Scared to Forget

Ask any grief-stricken mother. Our answers are all the same.

“What are you scared of?”

That our babies will be forgotten.

It really doesn’t matter if our babies only lived a few days, a few weeks or 50 years….we’re all scared that somehow their memory will fade away over the years. That future generations will build their family trees and there will be no mention of them.

I’m also terrified that I’ll forget. Not that I’ll forget him though. He is a part of me the same way the moon and stars are part of the night sky.

I’m scared I’ll forget the little things about Ollie.

The way he danced in our first ultrasound and would suddenly freeze when the dopplar was right on him. “Stage fright!” we called it.

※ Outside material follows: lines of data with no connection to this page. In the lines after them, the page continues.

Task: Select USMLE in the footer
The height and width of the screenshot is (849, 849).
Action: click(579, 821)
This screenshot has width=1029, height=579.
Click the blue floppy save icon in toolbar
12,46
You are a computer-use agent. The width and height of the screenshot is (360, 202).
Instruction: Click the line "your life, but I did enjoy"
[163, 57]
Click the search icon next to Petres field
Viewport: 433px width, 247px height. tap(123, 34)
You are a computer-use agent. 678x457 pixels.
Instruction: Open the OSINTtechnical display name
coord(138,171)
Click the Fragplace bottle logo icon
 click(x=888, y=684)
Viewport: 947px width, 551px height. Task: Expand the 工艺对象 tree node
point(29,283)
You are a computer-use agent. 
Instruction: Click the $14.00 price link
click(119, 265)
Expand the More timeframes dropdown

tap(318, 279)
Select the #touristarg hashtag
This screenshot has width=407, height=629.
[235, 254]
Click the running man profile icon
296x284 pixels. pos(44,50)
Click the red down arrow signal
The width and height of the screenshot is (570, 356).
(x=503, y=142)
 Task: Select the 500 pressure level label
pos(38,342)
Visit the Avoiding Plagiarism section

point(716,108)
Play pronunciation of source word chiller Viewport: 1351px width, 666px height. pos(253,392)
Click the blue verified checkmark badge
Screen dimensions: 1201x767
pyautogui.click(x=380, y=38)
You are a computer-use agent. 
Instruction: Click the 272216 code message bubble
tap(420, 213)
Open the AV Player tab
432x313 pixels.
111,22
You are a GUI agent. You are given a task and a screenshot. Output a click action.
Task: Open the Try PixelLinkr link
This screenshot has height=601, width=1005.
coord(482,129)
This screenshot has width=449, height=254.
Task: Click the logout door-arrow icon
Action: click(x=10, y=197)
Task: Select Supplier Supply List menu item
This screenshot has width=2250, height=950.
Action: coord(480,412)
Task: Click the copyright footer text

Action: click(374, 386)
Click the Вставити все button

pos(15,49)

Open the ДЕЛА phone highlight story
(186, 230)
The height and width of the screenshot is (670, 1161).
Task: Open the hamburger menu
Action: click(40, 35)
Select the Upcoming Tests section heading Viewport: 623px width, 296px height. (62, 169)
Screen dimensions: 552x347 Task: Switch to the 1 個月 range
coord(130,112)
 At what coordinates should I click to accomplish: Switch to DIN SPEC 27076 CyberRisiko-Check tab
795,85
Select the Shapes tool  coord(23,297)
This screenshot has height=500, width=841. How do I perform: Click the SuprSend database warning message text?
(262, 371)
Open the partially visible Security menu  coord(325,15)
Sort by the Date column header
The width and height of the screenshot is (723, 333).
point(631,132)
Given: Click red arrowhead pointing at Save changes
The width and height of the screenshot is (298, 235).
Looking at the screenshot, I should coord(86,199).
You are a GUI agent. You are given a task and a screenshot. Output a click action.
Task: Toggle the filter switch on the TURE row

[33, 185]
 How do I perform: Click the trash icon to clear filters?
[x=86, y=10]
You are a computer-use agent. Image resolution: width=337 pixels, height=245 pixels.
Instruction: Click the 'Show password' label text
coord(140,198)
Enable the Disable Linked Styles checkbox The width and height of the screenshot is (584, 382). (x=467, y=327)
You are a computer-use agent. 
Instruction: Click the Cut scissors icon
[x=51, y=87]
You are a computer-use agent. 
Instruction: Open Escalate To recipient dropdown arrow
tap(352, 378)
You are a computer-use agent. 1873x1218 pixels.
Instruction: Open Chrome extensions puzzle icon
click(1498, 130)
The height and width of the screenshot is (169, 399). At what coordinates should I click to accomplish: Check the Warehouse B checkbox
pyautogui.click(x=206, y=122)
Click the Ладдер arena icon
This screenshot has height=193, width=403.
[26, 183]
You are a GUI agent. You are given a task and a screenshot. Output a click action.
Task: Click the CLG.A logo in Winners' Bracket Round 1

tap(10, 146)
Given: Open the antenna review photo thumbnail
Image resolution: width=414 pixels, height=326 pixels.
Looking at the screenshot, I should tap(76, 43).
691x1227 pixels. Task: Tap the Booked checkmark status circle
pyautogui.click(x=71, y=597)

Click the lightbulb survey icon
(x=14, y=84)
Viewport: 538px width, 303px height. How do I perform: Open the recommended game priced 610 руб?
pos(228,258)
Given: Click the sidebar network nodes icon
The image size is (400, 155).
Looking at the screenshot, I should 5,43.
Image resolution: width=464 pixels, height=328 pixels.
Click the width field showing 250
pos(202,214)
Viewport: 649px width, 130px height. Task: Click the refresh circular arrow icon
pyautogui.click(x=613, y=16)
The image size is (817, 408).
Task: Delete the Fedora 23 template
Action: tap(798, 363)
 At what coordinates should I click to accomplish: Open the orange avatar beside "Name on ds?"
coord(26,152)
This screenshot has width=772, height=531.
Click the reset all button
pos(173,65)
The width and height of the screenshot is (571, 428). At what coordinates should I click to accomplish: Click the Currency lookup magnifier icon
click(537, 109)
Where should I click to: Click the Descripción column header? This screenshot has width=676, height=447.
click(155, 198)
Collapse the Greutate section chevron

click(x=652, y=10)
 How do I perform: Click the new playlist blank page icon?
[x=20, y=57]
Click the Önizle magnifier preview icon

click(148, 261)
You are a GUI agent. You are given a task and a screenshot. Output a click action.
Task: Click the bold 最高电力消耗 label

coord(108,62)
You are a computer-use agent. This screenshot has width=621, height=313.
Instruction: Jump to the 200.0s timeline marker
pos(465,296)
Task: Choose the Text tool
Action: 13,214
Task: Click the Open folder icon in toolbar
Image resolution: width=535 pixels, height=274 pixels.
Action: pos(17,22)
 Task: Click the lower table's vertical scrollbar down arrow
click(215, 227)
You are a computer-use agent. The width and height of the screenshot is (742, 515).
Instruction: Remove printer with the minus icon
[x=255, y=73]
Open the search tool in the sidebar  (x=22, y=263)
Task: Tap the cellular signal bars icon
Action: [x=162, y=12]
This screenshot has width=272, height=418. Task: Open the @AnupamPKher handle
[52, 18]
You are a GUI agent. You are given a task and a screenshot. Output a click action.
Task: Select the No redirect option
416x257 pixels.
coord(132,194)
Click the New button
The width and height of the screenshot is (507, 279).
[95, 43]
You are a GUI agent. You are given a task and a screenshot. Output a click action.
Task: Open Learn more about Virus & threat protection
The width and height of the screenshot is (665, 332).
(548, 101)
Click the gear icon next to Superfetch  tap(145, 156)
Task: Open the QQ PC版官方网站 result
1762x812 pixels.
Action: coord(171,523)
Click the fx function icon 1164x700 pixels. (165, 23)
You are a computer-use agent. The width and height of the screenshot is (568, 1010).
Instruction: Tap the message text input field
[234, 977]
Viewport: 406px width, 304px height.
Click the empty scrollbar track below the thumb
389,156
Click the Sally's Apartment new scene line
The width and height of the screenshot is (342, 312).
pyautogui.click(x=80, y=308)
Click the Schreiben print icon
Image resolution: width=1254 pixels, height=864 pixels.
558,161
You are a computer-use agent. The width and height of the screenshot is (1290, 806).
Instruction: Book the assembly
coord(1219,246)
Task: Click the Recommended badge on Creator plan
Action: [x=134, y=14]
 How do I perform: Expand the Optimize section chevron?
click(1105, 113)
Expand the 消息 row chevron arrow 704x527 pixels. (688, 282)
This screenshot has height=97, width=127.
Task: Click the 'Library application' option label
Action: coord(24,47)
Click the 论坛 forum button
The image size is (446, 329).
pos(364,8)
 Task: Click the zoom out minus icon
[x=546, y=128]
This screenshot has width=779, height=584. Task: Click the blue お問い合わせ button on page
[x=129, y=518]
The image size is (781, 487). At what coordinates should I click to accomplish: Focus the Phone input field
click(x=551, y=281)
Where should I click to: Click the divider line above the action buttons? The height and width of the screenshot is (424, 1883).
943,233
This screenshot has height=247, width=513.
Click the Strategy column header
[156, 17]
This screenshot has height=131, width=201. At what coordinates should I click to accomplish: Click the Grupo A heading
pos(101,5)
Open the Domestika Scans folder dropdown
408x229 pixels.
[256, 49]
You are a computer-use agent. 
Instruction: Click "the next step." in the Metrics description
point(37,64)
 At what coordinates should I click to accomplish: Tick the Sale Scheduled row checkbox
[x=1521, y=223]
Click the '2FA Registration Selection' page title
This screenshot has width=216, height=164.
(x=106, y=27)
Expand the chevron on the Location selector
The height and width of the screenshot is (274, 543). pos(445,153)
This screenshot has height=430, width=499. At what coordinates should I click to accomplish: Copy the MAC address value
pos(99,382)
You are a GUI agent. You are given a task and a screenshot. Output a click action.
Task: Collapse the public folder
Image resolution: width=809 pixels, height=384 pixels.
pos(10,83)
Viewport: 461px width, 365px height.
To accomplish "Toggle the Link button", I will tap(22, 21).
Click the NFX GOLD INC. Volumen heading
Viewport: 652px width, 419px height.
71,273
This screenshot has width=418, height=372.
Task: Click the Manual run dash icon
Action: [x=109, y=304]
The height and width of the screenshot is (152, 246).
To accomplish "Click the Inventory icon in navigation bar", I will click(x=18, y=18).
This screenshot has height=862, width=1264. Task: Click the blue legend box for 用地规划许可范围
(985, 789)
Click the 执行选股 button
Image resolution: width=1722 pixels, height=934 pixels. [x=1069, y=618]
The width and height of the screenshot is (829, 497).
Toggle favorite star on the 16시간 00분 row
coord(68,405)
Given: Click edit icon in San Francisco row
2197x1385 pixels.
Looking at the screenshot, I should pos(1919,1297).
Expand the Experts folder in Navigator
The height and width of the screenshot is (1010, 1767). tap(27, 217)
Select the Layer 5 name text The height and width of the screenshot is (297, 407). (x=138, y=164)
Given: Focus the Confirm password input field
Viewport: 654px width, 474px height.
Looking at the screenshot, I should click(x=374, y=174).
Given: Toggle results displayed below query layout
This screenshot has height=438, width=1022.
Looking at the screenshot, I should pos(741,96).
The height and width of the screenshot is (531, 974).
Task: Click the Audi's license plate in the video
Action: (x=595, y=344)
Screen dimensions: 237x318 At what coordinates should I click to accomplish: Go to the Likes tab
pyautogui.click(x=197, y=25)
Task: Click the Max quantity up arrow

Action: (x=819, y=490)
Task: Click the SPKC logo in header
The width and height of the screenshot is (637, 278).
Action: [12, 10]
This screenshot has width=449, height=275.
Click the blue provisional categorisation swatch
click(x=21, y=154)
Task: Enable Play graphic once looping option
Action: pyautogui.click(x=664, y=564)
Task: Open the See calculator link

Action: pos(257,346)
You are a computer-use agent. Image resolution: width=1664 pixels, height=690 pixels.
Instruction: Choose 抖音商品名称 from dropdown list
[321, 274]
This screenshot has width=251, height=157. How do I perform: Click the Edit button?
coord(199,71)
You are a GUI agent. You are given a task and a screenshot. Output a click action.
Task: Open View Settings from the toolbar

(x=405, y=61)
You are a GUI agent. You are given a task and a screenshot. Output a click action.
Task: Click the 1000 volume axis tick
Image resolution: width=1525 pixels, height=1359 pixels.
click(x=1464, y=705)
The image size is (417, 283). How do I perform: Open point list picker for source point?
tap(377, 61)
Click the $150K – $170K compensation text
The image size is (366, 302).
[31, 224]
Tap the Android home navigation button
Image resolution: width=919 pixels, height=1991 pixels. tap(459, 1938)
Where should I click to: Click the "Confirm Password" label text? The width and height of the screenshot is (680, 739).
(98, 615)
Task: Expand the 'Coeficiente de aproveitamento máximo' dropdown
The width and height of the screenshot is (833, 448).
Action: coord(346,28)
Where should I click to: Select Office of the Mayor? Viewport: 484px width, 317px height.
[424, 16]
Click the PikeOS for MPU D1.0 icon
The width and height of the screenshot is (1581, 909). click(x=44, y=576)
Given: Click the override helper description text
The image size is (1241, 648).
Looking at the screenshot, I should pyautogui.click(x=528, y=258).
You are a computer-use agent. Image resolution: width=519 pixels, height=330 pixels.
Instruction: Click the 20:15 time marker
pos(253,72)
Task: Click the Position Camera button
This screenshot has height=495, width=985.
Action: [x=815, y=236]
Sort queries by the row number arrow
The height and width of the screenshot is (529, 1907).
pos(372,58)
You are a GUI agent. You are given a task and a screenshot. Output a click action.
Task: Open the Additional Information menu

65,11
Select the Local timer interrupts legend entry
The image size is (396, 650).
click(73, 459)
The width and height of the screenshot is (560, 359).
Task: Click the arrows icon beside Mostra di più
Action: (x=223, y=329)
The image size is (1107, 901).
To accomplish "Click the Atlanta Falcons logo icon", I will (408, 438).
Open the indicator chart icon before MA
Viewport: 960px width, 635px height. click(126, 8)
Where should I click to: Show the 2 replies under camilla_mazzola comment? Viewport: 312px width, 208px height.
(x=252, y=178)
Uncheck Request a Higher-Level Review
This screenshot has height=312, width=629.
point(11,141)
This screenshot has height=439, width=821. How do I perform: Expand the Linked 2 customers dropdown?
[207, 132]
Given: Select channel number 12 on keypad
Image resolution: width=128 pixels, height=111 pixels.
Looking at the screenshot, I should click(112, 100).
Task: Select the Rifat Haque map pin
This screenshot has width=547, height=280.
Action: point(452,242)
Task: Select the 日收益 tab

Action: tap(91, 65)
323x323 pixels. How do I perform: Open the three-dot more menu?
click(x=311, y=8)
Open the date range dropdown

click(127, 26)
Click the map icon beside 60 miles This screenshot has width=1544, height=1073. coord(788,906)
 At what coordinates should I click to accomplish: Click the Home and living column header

The way he fluttered in my belly and caught me by surprise the first time as I was just sitting down at my desk one morning.

The way he was stubborn when we were trying to find out his gender and the way he sucked his thumb and kicked his foot up on his knee like he couldn’t be comfier.

The way his little hands looked liked miniature versions of his daddy’s when he was born or how he had the tiniest amount of peach fuzz on his head, so tiny we couldn’t tell what color it was.

The way he smelled of lavender after I put a few drops on his knit cradle.

The way his little feet were so long and the way his little nose looked like just like all my nieces and nephews did when they were born.

The way it felt to hold a piece of my heart outside my body.

I never want to forget the little things because it’s the only memories I have to hold on to. This is why I speak of him so often, even when I can tell it makes other uncomfortable. Because if it’s how I keep his memory alive.

It’s how I mother him from this side of the grave.

It’s how I remember I’m a mother too.